## 読む文章
********
[ 科学技術・大学 ]

超小型衛星が拓く・宇宙開発(2)筑波大、衛星電波を世界50カ所で受信

(2017/1/27 05:00)

  • 世界中の人々とのつながりを目指す超小型衛星「結2号」

筑波大学の理系の学生を中心とする研究グループは、軌道上にある約1・3キログラムの超小型衛星「結2号」からの電波を世界に散らばるアマチュア無線家らが受信し、インターネットを通じて受信情報を世界中から集める「結プロジェクト」を進めている。

16日の軌道投入後、衛星との交信を確認した。すでに世界50カ所以上から衛星電波の受信報告を受けた。実施責任者の亀田敏弘准教授は、「衛星が大気圏に突入するまでの約半年間、数百円のアンテナで誰でも電波を受信できる。衛星のデータをキャッチするという体験を世界中の人々と共有したい」と参加を呼びかける。

このほか、展開不要の小型アンテナや放射線による誤作動が少ないとされるマイクロプロセッサーの宇宙実証も同時に行っている。得られた結果は衛星開発の知見として役立つだろう。
********
## 記録一覧
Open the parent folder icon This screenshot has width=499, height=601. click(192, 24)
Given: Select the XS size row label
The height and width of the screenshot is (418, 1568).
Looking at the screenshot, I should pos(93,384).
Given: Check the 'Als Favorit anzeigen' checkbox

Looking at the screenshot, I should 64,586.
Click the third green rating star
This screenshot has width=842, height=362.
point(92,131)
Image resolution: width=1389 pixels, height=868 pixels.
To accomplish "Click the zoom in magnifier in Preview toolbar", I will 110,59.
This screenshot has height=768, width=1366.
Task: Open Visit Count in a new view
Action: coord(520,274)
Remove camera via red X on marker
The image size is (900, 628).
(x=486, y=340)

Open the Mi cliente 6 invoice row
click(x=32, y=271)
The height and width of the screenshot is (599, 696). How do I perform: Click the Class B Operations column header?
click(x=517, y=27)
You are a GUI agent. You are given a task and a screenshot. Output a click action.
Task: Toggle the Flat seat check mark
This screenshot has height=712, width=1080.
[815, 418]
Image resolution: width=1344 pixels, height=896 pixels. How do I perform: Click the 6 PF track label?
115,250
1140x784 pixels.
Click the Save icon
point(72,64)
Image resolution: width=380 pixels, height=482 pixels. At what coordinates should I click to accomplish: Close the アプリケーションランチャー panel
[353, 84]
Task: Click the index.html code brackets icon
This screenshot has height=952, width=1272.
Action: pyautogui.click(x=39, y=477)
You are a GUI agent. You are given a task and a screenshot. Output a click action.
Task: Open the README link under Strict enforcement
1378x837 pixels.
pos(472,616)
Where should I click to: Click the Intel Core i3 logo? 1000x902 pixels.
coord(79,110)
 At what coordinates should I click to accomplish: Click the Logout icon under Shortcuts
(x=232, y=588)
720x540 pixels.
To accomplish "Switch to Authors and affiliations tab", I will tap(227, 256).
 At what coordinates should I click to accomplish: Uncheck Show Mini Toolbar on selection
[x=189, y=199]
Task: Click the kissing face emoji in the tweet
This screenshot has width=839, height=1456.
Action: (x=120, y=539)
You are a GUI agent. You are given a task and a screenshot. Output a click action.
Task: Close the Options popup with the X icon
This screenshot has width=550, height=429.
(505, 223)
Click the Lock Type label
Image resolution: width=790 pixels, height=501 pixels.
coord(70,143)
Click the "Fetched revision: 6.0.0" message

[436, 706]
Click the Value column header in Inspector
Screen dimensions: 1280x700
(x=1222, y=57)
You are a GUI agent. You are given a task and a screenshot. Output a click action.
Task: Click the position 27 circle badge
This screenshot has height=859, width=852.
********
## 課題
超小型衛星「結2号」の記事の続きを、最後の文の後から書いてもらえますか。

## この課題の解答
宇宙開発の競争が激しくなる中、軌道上の衛星数は増え続けており、そのデータを受信するための地上局も増える傾向にある。だが現行の地上局の本格的な管制システムには数千万円規模の投資が必要。そこで安価な受信機によって受信したデータを集約する仕組みを作れば、少額投資の次世代の衛星管制システムを構築できるかもしれない。

衛星による宇宙利用は観測や放送通信、軍事などに現在は限られているが、亀田准教授は、「プロジェクトを通じ、新しい宇宙利用方法を提案したい」と宇宙開発のあり方を模索する。(冨井哲雄)

(金曜日に掲載)

(2017/1/27 05:00)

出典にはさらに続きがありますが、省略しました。